Los Estados miembros deben desarrollar e integrar los tres aspectos de la inclusión activa: apoyo a la renta adecuado, mercados de trabajo inclusivos y acceso a servicios de capacitación de calidad. Los sistemas de protección social deben garantizar prestaciones de renta mínima adecuadas para quienes carezcan de recursos suficientes y promover la inclusión social mediante la participación activa en el mercado laboral y la sociedad, incluyendo servicios sociales específicos. La disponibilidad de vivienda asequible y accesible y servicios de calidad, como atención y educación infantil, asistencia extraescolar, educación, formación, servicios sanitarios y cuidados de larga duración, es esencial para garantizar la igualdad de oportunidades.

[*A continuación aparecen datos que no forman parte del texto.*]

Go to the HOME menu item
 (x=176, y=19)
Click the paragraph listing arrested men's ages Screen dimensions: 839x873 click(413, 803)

En línea con los objetivos de la Unión y nacionales para 2030 en materia de reducción de la pobreza, se debe prestar especial atención a la lucha contra la pobreza y la exclusión social, incluida la pobreza laboral. La pobreza y la exclusión infantil deben abordarse con medidas integradas, incluyendo la plena aplicación de la Garantía Infantil Europea. Los Estados miembros deben garantizar el acceso a servicios básicos de buena calidad para todos, incluidos los niños, y proporcionar acceso a una vivienda adecuada y asequible para aquellos en situación de vulnerabilidad, como la vivienda social o ayudas a la vivienda. También deben garantizar una transición energética limpia y justa y abordar la pobreza energética mediante medidas de apoyo específicas para los hogares vulnerables.

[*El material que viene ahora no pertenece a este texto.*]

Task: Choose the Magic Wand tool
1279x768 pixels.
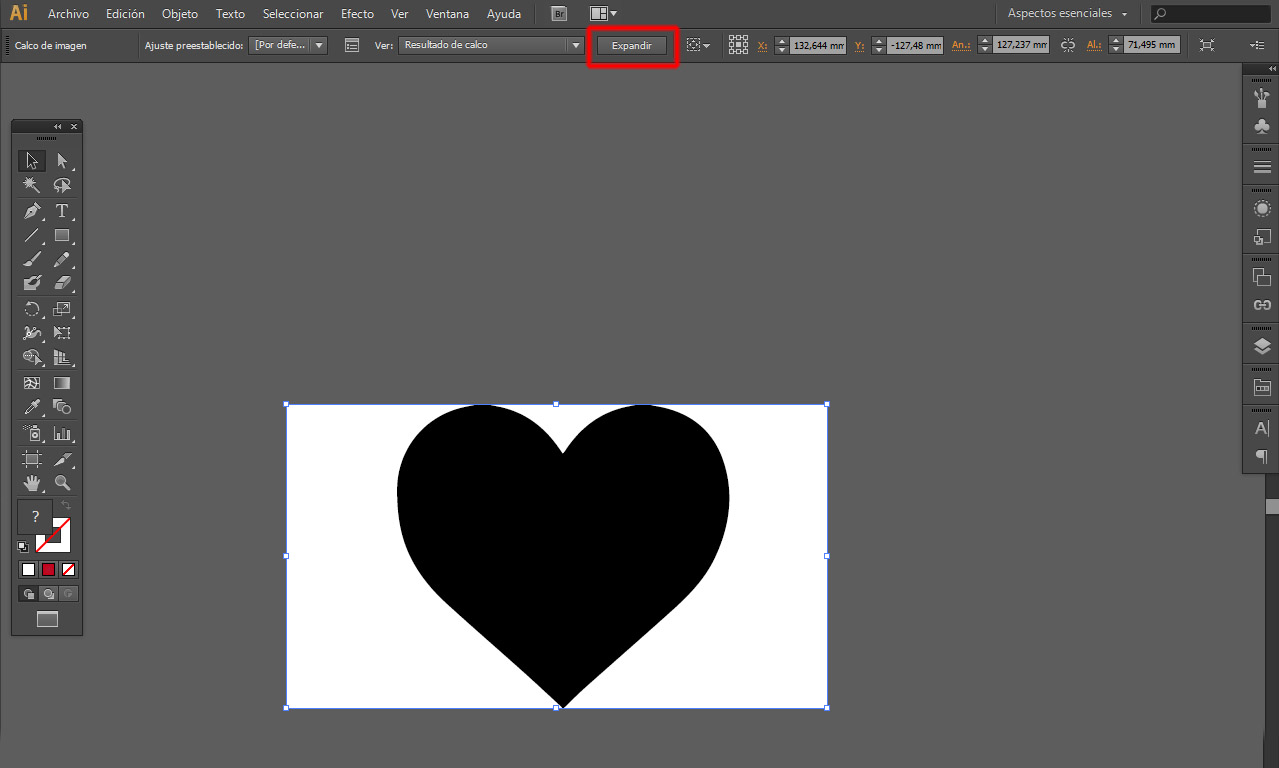Action: [x=31, y=185]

Finalmente, los Estados miembros deben garantizar un acceso oportuno a una asistencia sanitaria asequible, preventiva y curativa, y a cuidados de larga duración de alta calidad, preservando la sostenibilidad a largo plazo. En el contexto de una creciente demanda de cuidados de larga duración vinculada a los cambios demográficos, deben abordarse las lagunas en la adecuación, la escasez de mano de obra y las malas condiciones de trabajo. Ante la guerra de agresión de Rusia contra Ucrania, los Estados miembros deben seguir ofreciendo protección adecuada a las personas desplazadas de Ucrania, asegurando el acceso de los menores desplazados a educación y otros servicios esenciales. En un contexto de creciente longevidad y cambio demográfico, los Estados miembros deben garantizar que los regímenes de pensiones sean adecuados y sostenibles, ofreciendo igualdad de oportunidades para mujeres y hombres en la adquisición de derechos de pensión y promoviendo un envejecimiento activo y saludable.